Let's start with the WZO. By the latest agreement between the Jewish Agency, Israel, and the American Jewish Community, about 1/3 of the elected seats go to representatives from the American Jewish Community. And with a growing disinterest in Zionism among liberal Jews, the result might surprise many. While ARZA (The Reform Zionist Movement) mounted an effective campaign to promote the Liberal list, it might be swimming against the current. There is a differential in active participation in the Zionist Movement between Reform, Conservative and Modern Orthodox Jews. Participation of Modern Orthodox is proportionally larger than among the other movements, and their support tends to go for the Likkud and religious parties. Adding to this, is the gradual distancing of young American Jews from Israel and Zionism, and the fact that the younger American generations (Jews included) are far less likely to affiliate. Among Modern Orthodox all these trends exist as well, but a lot less so. The result? We are likely to see a WZO Board that is overall more conservative and more supportive of the Zionism represented by the Likkud. This will probably result in growing tensions between Liberal American Jews and our Modern Orthodox and Israeli brothers, as the political make up of the communities continues to grow apart.

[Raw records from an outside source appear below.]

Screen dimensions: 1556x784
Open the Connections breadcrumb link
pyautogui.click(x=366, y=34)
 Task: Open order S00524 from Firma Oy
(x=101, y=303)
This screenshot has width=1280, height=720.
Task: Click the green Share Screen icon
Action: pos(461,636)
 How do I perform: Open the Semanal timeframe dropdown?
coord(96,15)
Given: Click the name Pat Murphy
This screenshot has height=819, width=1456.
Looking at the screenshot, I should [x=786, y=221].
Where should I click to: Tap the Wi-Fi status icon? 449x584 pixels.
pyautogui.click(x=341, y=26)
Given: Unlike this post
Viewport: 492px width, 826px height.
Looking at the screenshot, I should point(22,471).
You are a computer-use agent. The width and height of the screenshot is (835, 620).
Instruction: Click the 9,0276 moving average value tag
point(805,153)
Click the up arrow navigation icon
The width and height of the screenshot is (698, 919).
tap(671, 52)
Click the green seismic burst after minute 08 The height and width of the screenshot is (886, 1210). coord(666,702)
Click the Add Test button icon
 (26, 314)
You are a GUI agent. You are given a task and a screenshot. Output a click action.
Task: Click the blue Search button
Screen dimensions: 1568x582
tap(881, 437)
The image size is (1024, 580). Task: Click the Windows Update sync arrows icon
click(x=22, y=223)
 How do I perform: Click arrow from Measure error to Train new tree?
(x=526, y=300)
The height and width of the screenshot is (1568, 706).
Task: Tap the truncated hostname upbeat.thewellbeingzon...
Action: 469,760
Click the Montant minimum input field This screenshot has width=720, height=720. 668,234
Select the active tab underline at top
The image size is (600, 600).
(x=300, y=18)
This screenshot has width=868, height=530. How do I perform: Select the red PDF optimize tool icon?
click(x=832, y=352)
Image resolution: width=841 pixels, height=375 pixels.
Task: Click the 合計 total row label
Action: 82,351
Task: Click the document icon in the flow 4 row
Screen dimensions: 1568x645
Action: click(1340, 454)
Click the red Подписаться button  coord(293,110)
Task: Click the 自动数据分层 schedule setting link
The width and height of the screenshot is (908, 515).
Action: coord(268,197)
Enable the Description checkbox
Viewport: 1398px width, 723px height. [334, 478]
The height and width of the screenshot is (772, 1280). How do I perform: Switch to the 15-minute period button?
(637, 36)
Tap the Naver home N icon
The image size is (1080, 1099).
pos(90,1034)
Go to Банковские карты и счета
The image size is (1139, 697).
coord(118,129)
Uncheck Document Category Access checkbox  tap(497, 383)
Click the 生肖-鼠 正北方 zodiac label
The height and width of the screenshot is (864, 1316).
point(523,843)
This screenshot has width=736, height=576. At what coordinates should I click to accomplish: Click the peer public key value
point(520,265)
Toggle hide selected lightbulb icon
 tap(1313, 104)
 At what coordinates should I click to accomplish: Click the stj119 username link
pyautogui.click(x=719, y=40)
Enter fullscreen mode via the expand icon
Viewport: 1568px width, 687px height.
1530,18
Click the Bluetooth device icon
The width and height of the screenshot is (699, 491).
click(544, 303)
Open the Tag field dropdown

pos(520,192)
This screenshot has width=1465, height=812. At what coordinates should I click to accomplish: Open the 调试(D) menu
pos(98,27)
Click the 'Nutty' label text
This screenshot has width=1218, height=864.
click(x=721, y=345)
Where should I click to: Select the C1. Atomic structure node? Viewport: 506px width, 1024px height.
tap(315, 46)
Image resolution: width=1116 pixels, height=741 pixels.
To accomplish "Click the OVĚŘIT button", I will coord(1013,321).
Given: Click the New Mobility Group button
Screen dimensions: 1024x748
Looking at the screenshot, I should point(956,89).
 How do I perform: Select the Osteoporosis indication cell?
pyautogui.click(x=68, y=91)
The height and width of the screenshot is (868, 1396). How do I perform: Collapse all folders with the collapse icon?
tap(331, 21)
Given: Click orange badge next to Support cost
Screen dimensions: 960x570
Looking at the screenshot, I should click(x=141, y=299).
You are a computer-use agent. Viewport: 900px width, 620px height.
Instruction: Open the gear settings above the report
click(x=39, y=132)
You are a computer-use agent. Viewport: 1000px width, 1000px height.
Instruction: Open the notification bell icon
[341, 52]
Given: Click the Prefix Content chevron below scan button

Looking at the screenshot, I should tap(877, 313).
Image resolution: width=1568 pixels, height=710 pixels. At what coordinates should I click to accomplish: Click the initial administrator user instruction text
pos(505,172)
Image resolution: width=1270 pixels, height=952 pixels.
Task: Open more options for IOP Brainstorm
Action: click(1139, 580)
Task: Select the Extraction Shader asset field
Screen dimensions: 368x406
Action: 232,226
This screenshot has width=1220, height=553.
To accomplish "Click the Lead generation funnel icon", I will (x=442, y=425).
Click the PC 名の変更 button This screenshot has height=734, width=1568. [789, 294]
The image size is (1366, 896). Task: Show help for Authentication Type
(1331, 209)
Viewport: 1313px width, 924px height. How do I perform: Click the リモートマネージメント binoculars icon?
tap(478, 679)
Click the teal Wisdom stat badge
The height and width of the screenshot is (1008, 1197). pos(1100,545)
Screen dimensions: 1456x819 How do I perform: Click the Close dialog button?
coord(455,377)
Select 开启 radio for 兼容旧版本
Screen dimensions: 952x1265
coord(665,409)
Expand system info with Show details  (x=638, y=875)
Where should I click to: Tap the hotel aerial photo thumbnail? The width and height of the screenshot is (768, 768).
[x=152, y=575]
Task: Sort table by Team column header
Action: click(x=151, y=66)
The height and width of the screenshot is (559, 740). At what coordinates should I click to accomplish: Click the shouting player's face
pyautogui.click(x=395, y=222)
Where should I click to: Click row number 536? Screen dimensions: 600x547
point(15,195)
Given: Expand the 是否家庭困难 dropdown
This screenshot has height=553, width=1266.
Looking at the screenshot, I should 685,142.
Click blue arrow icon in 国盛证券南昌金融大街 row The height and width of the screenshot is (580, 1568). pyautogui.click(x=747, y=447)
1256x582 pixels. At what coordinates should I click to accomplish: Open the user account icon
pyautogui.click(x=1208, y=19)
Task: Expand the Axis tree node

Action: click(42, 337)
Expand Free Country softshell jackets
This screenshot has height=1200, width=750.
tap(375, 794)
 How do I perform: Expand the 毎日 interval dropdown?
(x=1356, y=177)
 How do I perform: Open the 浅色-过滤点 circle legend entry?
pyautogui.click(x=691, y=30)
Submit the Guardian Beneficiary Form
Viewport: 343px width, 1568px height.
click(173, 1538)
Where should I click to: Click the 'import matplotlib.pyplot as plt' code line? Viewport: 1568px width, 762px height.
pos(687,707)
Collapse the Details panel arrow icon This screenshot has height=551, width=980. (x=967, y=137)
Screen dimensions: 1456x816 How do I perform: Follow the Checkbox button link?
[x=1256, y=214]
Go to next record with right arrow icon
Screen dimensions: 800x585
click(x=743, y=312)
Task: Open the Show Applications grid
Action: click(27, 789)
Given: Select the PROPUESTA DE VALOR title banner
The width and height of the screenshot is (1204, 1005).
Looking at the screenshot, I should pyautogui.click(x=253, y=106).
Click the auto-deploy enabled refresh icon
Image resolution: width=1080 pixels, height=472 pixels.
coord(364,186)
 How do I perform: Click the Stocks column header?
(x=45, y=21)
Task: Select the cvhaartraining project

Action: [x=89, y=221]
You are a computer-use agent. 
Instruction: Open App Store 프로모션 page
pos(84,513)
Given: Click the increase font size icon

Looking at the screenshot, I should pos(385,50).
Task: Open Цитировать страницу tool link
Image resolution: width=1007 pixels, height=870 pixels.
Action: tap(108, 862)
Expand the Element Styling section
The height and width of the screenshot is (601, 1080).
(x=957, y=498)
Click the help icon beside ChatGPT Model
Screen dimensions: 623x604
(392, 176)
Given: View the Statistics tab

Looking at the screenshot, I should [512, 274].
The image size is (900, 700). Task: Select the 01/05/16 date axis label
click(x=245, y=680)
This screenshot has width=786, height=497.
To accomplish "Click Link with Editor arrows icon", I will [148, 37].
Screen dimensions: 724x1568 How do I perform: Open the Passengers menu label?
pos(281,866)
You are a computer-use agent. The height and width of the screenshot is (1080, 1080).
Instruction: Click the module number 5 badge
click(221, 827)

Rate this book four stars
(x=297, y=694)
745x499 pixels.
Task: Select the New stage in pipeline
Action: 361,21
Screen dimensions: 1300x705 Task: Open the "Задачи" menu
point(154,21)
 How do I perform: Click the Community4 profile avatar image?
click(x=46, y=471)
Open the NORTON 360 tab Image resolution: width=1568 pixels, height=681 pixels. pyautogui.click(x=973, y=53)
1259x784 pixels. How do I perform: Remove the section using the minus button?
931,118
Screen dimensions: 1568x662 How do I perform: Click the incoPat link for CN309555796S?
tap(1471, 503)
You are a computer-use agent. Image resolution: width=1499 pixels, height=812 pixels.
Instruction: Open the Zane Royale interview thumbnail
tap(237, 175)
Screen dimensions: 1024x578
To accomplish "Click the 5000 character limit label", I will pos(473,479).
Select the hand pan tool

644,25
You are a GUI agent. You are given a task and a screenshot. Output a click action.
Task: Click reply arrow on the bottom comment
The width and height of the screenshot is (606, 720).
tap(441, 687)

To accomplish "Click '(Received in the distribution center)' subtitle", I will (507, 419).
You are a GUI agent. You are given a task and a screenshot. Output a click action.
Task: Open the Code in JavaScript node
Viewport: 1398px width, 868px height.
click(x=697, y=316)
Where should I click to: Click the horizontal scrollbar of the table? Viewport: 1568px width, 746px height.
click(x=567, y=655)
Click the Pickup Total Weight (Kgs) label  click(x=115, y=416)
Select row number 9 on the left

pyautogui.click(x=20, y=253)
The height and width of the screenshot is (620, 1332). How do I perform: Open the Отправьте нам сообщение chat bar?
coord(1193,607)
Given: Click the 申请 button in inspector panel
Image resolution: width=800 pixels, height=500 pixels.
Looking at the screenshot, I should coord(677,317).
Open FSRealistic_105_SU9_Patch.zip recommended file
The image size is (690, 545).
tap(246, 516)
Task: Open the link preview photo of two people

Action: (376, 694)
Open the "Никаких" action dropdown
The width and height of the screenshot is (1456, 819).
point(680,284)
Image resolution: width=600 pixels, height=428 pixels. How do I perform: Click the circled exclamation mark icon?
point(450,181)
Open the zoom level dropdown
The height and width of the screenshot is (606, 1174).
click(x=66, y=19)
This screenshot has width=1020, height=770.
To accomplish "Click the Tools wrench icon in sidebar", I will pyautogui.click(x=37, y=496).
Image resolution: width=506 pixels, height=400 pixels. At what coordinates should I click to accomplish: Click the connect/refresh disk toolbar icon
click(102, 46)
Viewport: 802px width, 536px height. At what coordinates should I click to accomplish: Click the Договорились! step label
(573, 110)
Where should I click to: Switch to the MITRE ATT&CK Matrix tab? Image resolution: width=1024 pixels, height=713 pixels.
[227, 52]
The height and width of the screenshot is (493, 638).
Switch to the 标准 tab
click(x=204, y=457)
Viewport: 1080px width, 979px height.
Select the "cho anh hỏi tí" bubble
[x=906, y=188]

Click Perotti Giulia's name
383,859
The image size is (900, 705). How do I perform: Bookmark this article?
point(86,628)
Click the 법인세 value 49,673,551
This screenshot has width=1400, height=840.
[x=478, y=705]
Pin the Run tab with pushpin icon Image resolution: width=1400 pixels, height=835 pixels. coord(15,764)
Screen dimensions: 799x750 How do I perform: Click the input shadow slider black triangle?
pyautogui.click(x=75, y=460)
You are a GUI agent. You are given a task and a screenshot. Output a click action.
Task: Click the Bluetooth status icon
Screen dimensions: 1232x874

Then there is Israel, heading for its THIRD election in twelve months. The right-wing block and the center-left block continue to be, according to Israeli polls, in a deadlock. The right wing block led by the Likkud will probably get, according to the estimates, between 56 and 57 seats, 4 or 5 short of Knesset majority. For the Center left block to unseat the Likkud, they will need the support of the United Arab List, currently the third political force in Israel with a projected 11-12 seats. While the United Arab list is indeed likely to support the Center Left against Likkud in a Knesset vote, they are now in a position to demand a price: participation in the government coalition. Since the founding of Israel, every political party avoided going that far, and they all know that bringing the Arab list into a coalition will cost them political support. There is still, of course, the third alternative that already existed in the prior two elections: A Likkud/Kachol V'Laban coalition, which could form a government with a majority of 70+ Knesset members - a coalition so numerically strong that we would have to go back many years to find the likes of it. The obstacle remains the same: Benny Gantz, leader of Kachol V'Laban, will not, under any circumstance, sit in a government that includes Netanyahu, who is now indicted of crimes. Netanyahu, for his part, is convinced that he is the only one holding the right-wing coalition together and will therefore not consider stepping aside. If Netanyahu does decide to step aside because of his legal problems, then a super-majority coalition is indeed possible. It will leave out, however, the traditional religious and right wing allies of Likkud, and probably the left-wing allies of Kachol V'Laban. The end result of this potential realignment would be a government with policies close to those of the old Kadimah party headed by Sharon and Peres. Avigdor Lieberman (Israel Beyteinu) could still hold the king-makers vote.
The alternative to a Kachol V'Lavan/Likkud coalition? - A FOURTH election, which could be very problematic because of voter's fatigue, a factor already playing a role this time around.